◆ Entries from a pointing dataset
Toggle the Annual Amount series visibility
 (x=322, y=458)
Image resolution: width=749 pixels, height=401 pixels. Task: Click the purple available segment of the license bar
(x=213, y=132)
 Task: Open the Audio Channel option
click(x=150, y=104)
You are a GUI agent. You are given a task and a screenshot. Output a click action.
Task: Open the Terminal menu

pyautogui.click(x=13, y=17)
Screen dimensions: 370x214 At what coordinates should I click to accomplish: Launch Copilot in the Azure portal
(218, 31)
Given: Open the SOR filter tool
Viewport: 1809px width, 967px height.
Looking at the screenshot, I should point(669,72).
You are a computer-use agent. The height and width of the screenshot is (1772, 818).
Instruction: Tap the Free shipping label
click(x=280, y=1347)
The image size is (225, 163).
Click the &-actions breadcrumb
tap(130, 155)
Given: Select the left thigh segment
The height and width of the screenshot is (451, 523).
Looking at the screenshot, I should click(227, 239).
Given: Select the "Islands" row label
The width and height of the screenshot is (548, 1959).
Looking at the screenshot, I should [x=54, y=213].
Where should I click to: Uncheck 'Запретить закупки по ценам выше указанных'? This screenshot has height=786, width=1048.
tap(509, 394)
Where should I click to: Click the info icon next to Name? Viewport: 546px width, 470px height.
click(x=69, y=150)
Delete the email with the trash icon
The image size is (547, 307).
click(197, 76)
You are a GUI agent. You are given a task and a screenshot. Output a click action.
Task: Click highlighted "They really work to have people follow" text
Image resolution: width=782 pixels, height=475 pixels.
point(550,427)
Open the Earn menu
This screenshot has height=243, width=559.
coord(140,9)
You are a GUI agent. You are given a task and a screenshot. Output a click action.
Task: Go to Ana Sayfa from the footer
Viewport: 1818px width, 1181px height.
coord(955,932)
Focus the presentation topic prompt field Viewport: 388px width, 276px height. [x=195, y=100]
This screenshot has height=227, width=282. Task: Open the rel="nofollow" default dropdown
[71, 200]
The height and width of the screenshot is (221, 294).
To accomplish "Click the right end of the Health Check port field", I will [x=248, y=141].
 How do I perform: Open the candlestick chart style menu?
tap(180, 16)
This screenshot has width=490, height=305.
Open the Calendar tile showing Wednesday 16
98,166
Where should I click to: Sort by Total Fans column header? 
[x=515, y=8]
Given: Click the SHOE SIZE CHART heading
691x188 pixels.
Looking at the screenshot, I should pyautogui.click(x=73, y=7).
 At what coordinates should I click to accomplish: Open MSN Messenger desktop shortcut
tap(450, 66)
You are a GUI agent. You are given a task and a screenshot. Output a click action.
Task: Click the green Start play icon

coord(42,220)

◆ TASK STATEMENT
Reproduce the entries word for word, starting at the first line of the entries and stopping after the line that contains "click(x=69, y=150)".

◆ OUTPUT BELOW
Toggle the Annual Amount series visibility
 (x=322, y=458)
Image resolution: width=749 pixels, height=401 pixels. Task: Click the purple available segment of the license bar
(x=213, y=132)
 Task: Open the Audio Channel option
click(x=150, y=104)
You are a GUI agent. You are given a task and a screenshot. Output a click action.
Task: Open the Terminal menu

pyautogui.click(x=13, y=17)
Screen dimensions: 370x214 At what coordinates should I click to accomplish: Launch Copilot in the Azure portal
(218, 31)
Given: Open the SOR filter tool
Viewport: 1809px width, 967px height.
Looking at the screenshot, I should point(669,72).
You are a computer-use agent. The height and width of the screenshot is (1772, 818).
Instruction: Tap the Free shipping label
click(x=280, y=1347)
The image size is (225, 163).
Click the &-actions breadcrumb
tap(130, 155)
Given: Select the left thigh segment
The height and width of the screenshot is (451, 523).
Looking at the screenshot, I should click(227, 239).
Given: Select the "Islands" row label
The width and height of the screenshot is (548, 1959).
Looking at the screenshot, I should [x=54, y=213].
Where should I click to: Uncheck 'Запретить закупки по ценам выше указанных'? This screenshot has height=786, width=1048.
tap(509, 394)
Where should I click to: Click the info icon next to Name? Viewport: 546px width, 470px height.
click(x=69, y=150)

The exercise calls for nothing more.